Skids: Collect a few skids (or similar throwaway wood) and take apart. Drill
2 holes in each piece of wood, one near each end so that 2 threaded rods can be inserted through and tightened, where all the wood comes together as though they were stacked or sandwiched. (If you've ever noticed loading-truck-station bumpers [that the truck back up into], you may have noticed that they are sometimes made with old recycled cut and sandwiched tires.) You can have four end-pieces cut and rotated to form the legs, or get 4 industrial wheels and add to the sandwiched-skid-wood underside surface for a wheeled coffee-table, or even couch if you add a pillow back-rest and some covered foam pillow seats. You can put a glass-pane over it, too, or plane and sand (and paint/stain etc.) the top surface (and paint the scaffolding, a la Debbie Travis, in an eggshell white, while you're at it) for some "elegance". You can also use a throwaway door or window for a coffee-table... or any flat surface really.Add a one-off cheesy garage sale knicknack to a shelf along with maybe an exotic African piece for 2 eclectic additions.

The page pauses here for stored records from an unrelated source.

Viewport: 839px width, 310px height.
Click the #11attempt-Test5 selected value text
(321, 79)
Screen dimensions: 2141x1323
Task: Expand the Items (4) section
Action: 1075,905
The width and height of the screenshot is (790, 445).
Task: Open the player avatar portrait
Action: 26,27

Cover one wall (perhaps somehow frame it) with a collection of found broken mirrors.
Unsure about this one, but popcorn styrofoam might be good as a stuffer for a "beanbag" kind of seat.
Old metal shopping baskets: Get a welding torch and get to it. Think of ways to turn it into a chair or table.
Department stores all seem to have these floor-to-ceiling poles that seem to stand upright by spring or some kind of internal extension/locking mechanism, and hold an array of displays and shelves. I'd like to have one, say, for the bathroom, and last time I looked, they sold similar online.
Get an old working clock and as big as it can be, and rip out the body, keep the working mechanism, extend the arms as far as they'll go and still work, hang on wall, and paint the time numbers on the wall relative to the arms for a working wall-sized clock.
Sounds cool, although I wonder what a print roll tube looks like exactly.